▶ PROVIDED INFORMATION:
━━━━━━━━━━━━━━━━

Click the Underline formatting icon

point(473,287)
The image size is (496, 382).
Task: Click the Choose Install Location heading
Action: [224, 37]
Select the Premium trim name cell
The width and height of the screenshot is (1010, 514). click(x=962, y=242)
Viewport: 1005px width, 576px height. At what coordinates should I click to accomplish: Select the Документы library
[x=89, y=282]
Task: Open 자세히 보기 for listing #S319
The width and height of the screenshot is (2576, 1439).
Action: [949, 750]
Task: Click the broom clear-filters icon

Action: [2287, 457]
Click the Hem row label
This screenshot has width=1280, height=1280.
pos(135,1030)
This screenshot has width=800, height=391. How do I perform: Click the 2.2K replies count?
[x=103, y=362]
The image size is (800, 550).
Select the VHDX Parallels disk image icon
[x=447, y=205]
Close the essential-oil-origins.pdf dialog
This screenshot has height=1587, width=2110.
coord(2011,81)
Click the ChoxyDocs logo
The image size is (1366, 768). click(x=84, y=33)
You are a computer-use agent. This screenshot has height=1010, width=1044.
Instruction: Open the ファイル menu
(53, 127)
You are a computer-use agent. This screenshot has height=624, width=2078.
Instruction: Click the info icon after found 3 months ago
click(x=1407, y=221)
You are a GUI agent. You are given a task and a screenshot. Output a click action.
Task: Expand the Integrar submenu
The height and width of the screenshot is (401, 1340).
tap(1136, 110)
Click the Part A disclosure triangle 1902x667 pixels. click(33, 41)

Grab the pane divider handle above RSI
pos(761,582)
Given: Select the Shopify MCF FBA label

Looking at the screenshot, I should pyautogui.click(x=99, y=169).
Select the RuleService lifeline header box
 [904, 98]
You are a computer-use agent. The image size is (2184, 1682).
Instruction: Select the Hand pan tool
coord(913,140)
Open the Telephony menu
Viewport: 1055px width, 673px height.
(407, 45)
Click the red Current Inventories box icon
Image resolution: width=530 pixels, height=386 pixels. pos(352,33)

━━━━━━━━━━━━━━━━

▶ PROBLEM DESCRIPTION: Please reproduce all of the records above word for word, keeping every line as it appears.

▶ RESPONSE BELOW:
Click the Underline formatting icon

point(473,287)
The image size is (496, 382).
Task: Click the Choose Install Location heading
Action: [224, 37]
Select the Premium trim name cell
The width and height of the screenshot is (1010, 514). click(x=962, y=242)
Viewport: 1005px width, 576px height. At what coordinates should I click to accomplish: Select the Документы library
[x=89, y=282]
Task: Open 자세히 보기 for listing #S319
The width and height of the screenshot is (2576, 1439).
Action: [949, 750]
Task: Click the broom clear-filters icon

Action: [2287, 457]
Click the Hem row label
This screenshot has width=1280, height=1280.
pos(135,1030)
This screenshot has width=800, height=391. How do I perform: Click the 2.2K replies count?
[x=103, y=362]
The image size is (800, 550).
Select the VHDX Parallels disk image icon
[x=447, y=205]
Close the essential-oil-origins.pdf dialog
This screenshot has height=1587, width=2110.
coord(2011,81)
Click the ChoxyDocs logo
The image size is (1366, 768). click(x=84, y=33)
You are a computer-use agent. This screenshot has height=1010, width=1044.
Instruction: Open the ファイル menu
(53, 127)
You are a computer-use agent. This screenshot has height=624, width=2078.
Instruction: Click the info icon after found 3 months ago
click(x=1407, y=221)
You are a GUI agent. You are given a task and a screenshot. Output a click action.
Task: Expand the Integrar submenu
The height and width of the screenshot is (401, 1340).
tap(1136, 110)
Click the Part A disclosure triangle 1902x667 pixels. click(33, 41)

Grab the pane divider handle above RSI
pos(761,582)
Given: Select the Shopify MCF FBA label

Looking at the screenshot, I should pyautogui.click(x=99, y=169).
Select the RuleService lifeline header box
 [904, 98]
You are a computer-use agent. The image size is (2184, 1682).
Instruction: Select the Hand pan tool
coord(913,140)
Open the Telephony menu
Viewport: 1055px width, 673px height.
(407, 45)
Click the red Current Inventories box icon
Image resolution: width=530 pixels, height=386 pixels. pos(352,33)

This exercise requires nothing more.